> Problem set
• 1. According to the passage about the album Two Coyotes, where was the album recorded?
• 2. Write a continuation of the passage about the album Two Coyotes, starting after its final sentence.

*** Passage provided ***

Recently returned to his home state of Pennsylvania, Roger has found his place in the burgeoning music community of Philadelphia. Although his history in punk rock is extensive, he continues to follow his love of folk and country songwriting. Recorded at Ronnie’s Place on Music Row in Nashville, Tennessee, Two Coyotes doesn’t fail to evoke it’s heritage. Alongside a cast of close friends—including Mike Sneeringer of Strand of Oaks and Adam Meisterhans of Rozwell Kid—he discovers a reverential yet fresh way of exploring the songs and their roots, though the most obvious connections lie more in the emphasis on craft, storytelling in song, and the subtle interplay between the music and message then they do directly within the album’s sound.

The intentions of the record remain manifest throughout. Two Coyotes is an exploration of connection in the modern era and the ways in which constant distraction drives us further from ourselves and simultaneously further from one another: a case study on how our search for constant validation makes it almost impossible for us not to feel alone.

In “Full Moon,” Roger iterates this experience, “All I wanted was to love you but it’s so hard to stay awake, as we watch it like a full moon from here it only takes away.”

The title track delves further into the subject of separation, specifically the discordant reality of the Mexico-United States Border Wall. Though presented as a blatant protest to the systematic separation of peoples, “Two Coyotes” invites you to approach this reality palpably. He continues, “It’s hard to feel grateful to be sharing the stars as I love you through pictures and telephone wires.”

As a whole, the album stands as a document of Roger’s search for love and compassion in a world that too often seems largely devoid of these things, despite our constant “connection.” Amidst a haunting sonic backdrop, Roger’s “Gold” provides perhaps the most encompassing summarization of the album’s query:

“How’d we get so distant while sitting so close? You call this connected, we’re never alone… Is this what you want?”

While its protest is inherent, its reflection on our era purposeful, and its sonic delivery deeply melancholy, Two Coyotes ultimately leaves us with a hope that stillness and understanding are somewhere within our grasp; that there is still a freedom here, still a beauty within us and among us; and still real, tangible worth in this world—if only we can learn to listen, to love, and to discern true value amidst the constant flash of fool’s gold.

*** End of Passage provided ***
*** Information shown ***

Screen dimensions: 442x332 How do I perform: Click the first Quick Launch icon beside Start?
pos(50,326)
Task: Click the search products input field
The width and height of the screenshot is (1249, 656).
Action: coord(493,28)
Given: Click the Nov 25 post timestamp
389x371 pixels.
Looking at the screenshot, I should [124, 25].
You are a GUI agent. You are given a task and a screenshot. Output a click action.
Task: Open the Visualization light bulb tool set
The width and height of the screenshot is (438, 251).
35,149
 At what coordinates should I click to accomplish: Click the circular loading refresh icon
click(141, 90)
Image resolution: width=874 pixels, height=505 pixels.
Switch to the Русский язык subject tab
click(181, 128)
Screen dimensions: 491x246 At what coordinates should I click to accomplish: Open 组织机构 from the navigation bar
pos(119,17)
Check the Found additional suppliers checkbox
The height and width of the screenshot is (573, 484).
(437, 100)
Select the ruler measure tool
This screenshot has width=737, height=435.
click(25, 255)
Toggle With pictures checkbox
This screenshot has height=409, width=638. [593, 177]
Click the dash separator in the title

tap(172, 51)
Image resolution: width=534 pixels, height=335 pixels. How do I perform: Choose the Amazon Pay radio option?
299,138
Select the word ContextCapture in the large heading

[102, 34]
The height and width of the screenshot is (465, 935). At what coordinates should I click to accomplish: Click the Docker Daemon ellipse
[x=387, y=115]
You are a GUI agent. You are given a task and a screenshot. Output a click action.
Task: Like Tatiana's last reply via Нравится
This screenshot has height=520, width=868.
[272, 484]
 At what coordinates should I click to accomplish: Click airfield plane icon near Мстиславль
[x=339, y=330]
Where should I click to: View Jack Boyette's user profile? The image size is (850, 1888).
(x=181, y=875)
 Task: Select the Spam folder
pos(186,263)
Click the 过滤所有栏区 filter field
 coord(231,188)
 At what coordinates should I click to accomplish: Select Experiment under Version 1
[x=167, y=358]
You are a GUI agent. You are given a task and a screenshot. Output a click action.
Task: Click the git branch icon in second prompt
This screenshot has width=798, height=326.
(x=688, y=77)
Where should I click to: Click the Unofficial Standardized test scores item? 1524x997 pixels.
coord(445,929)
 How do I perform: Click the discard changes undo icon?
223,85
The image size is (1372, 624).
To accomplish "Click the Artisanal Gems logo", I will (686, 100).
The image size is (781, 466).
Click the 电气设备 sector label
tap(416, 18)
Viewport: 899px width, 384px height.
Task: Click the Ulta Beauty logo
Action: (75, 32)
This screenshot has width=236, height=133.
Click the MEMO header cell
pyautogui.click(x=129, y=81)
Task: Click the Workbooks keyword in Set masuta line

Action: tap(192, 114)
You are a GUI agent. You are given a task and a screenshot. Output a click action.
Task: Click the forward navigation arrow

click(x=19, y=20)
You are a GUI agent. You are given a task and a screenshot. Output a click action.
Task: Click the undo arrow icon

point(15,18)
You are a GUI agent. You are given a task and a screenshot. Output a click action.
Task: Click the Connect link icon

*** End of Information shown ***

> Answers
• 1. At Ronnie's Place on Music Row in Nashville, Tennessee.

• 2.
Christian Marrone

Originally from the New Haven, Connecticut area solo artist Christian Marrone fuses social commentary in the tradition of Woody Guthrie and Bob Dylan with the riffs and melodic hooks of The Ramones and The Replacements, to deliver urgent and anthemic message music. His forthcoming full length album "Don't Sell Me Your Hate" (out in early April), is an 11-song adventure through his roots of Rock, Folk, Punk, and even Alt-Country. His lyrics shine for being honest and heartfelt, while carrying tongue in cheek humor and a healthy dose of snottiness; the emphasis always being on the message and the story.

From starting his first band at 12 years old and performing at the legendary Toad's Place the same year, Christian has since fronted many original bands throughout his teenage years and twenties. In that time he's shared the stage with international acts such as Murphy's Law, nineties alt-rockers Local H, as well as members of Morphine, WEEN and Sound of Urchin. Playing first throughout southern Connecticut, he has since moved on to perform at the venues of New York’s East Village, as well as making festival appearances in the Catskills and the greater Boston area.

Now performing with a solid back-up band and solo acoustic, in his recent years he's opened for punk rock legends Grant Hart (Husker Du), Jonny Two-Bags (Social Distortion), Tim Barry (AVAIL), Jesse Malin, as well as current folk/punk greats Dave Hause, Cory Branan, Two Cow Garage, Micah Schnabel, and Hamell on Trial. Keep an eye out for a music video for the title track of his album "Don't Sell Me Your Hate" and 2019 tour dates.